Das geschieht nicht nur aus Profitüberlegungen. Es gibt Betreiber, die versuchen, im Interesse der Kinder die Betreuungszeit auf zehn Stunden am Tag maximal zu begrenzen oder gemeinsame längere Urlaubspausen mit der ganzen Familie empfehlen – nicht immer zum Gefallen der Eltern, die sich bevormundet fühlen können. Reines Gewinnstreben ist auch nicht in der Entscheidung mancher Betreibern zu erkennen, Dienste anzubieten, die nicht extra kosten, wie ein Ausflug ins Schwimmbad oder in den Märchenpark. Laut den Forschern spielen Überlegungen, sich von der Konkurrenz abzuheben und mit Zusatzdiensten Kunden längerfristig zu binden, eine Rolle. Manche verzichten gar auf eine Kaution, um Zahlungsausfälle abzusichern, die entstehen, wenn Eltern ihr Kind plötzlich aus der Gruppe herausnehmen oder Rechnungen nicht bezahlen. Im Gespräch wurde auf die Bedeutung des guten Rufs einer Einrichtung verwiesen, wie schnell sich Vor- aber auch Nachteile herumsprechen würden. Deutlich wird: Die Führung insbesondere einer kleinen Einrichtung ist kein Zuckerschlecken und kostendeckend zu arbeiten, verlangt den Betreibern einiges ab. Wenn es jemals eine Goldgräberstimmung im Sektor gegeben hat, so scheint sie wieder vorbei zu sein.

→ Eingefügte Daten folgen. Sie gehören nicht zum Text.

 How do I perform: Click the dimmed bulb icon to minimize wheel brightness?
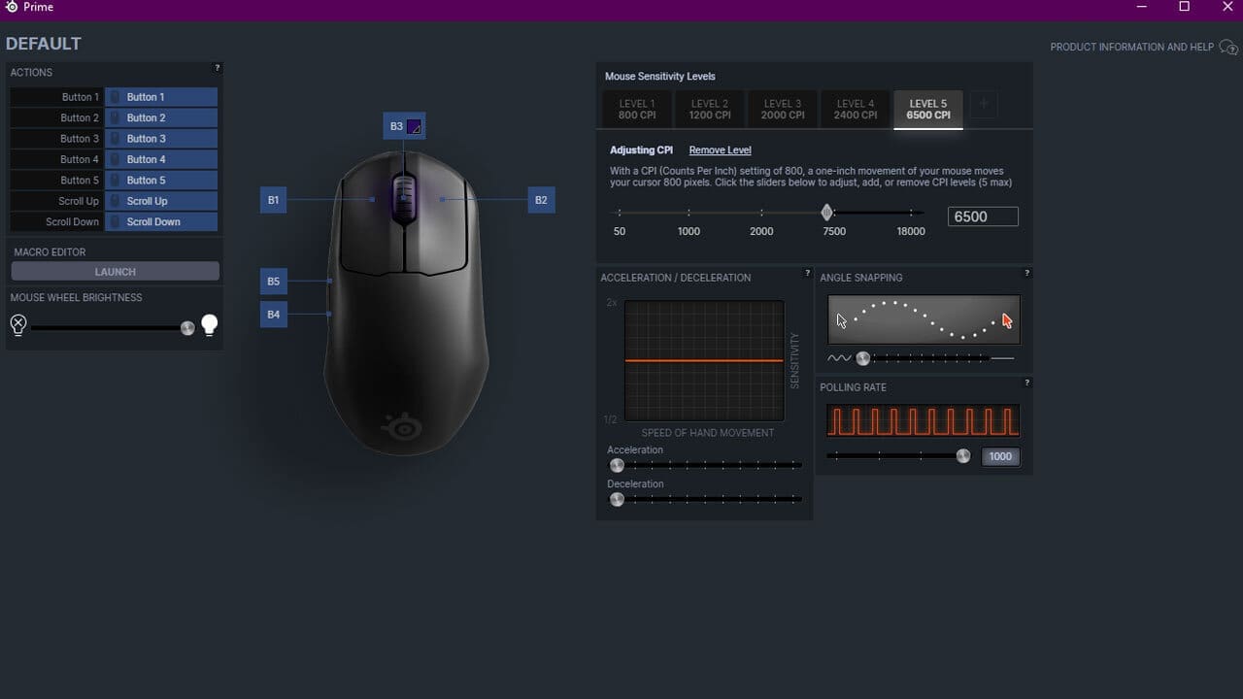17,325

Ob das für die großen „Player“ ebenso gilt, bleibt unklar: Sie konnten nicht für tiefergehende Gespräche gewonnen werden. Soeben hat ein großer Anbieter aus Frankreich, Lavorel Kids & Baby, seinen Einstieg in den Luxemburger Markt angekündigt. Er übernimmt laut eigenen Aussagen 36 crèches und foyers de jour mit über 1 400 Plätzen. Sicher scheint: Neue Vorschriften, die weitere Anforderungen an die Betreiber in punkto Qualität und Professionalisierung stellen, werden den Druck insbesondere auf Einzel- und Kleinanbieter verschärfen und vielleicht zu mehr Konzentrationen führen. Das muss nicht per se schlecht sein, wenn Kosten für Personal- und Fortbildungen geteilt und kompensiert werden können und Betreiber sich noch mehr als bisher durch Qualität oder Originalität abzuheben versuchen. Die Privaten bringen sich jedenfalls in Stellung und haben vor zwei Jahren einen Dachverband, Felsea, gegründet, um ihre Interessen zu verteidigen. Präsidentin Maria Castrovinci, selbst Krippenbetreiberin, hat die Veröffentlichung der 250 000-Euro-Studie mit Interesse zur Kenntnis genommen. Man werde sie genau lesen – um im neuen Jahr ins Gespräch mit dem Erziehungsministerium zu treten. Eine Unterredung mit Minister Claude Meisch (DP) sei angefragt, ein konkreter Termin für ein Treffen stehe noch aus.